The sensation of Sherlock Holmes
Cook, Kimberlee S.
AdvisorZoller, Peter T.
MetadataShow full item record
This thesis examines the Sherlock Holmes stories written by Sir Arthur Conan Doyle and how they relate to the late-Victorian Sensation Novel. First, a brief introduction to the Sensation novel is made. It makes a study the character of Sherlock Holmes, his habits, and his cases to show the sensationalism of his character. It considers the setting of late-Victorian England and its connections to the world created by Conan Doyle. Finally, it takes into account the significance of Victorian class structure within the stories. All these come together to confirm that the Sherlock Holmes stories belonged within the sensation genre. The research materials include critics such as Philip Davis, author of The Victorians, Russell Goldfarb, author of Sexual Repression and Victorian Literature, and Steven Marcus, author of The Other Victorians: A Study of Sexuality and Pornography in Mid-Nineteenth- Century England.
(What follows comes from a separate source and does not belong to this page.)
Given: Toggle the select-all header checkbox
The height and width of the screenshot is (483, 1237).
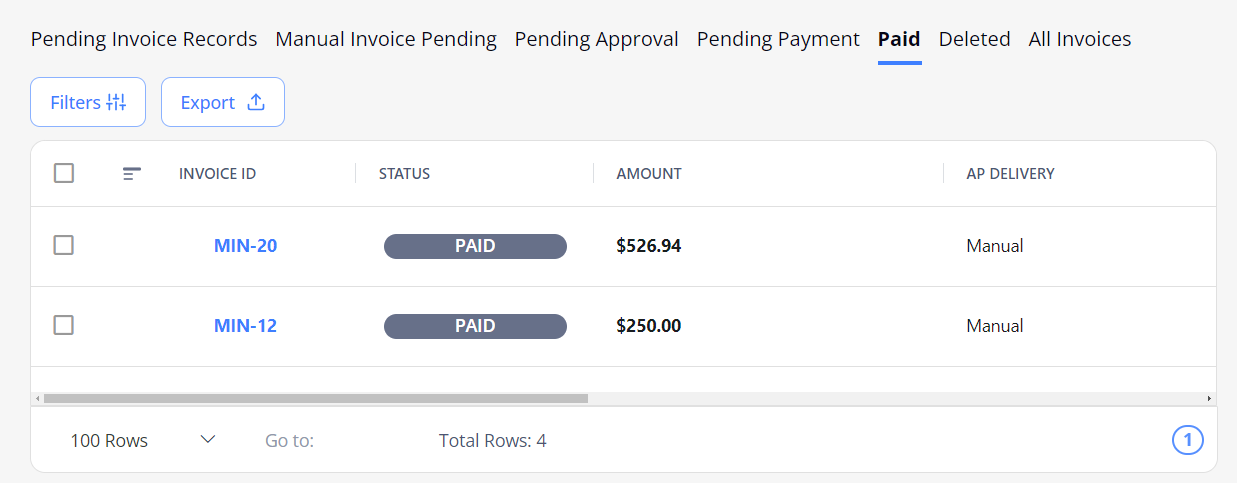Looking at the screenshot, I should coord(64,173).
Other sources also include the 1898 Poverty Map created by Charles Booth, works by Dr. William Acton, and articles from the Penny Illustrated Paper. These sources help to form conclusions about the Sherlock Holmes stories as sensational stories providing detailed descriptions and examinations of Holmes' character, sexuality, and lifestyle and how they pertian to the Sensation genre. The thesis will also take into account different interpretations of Holmes' character as it has evolved through the 20th and 21st centuries thus far.
Thesis (M.A.)--Wichita State University, College of Liberal Arts and Sciences, Dept. of English.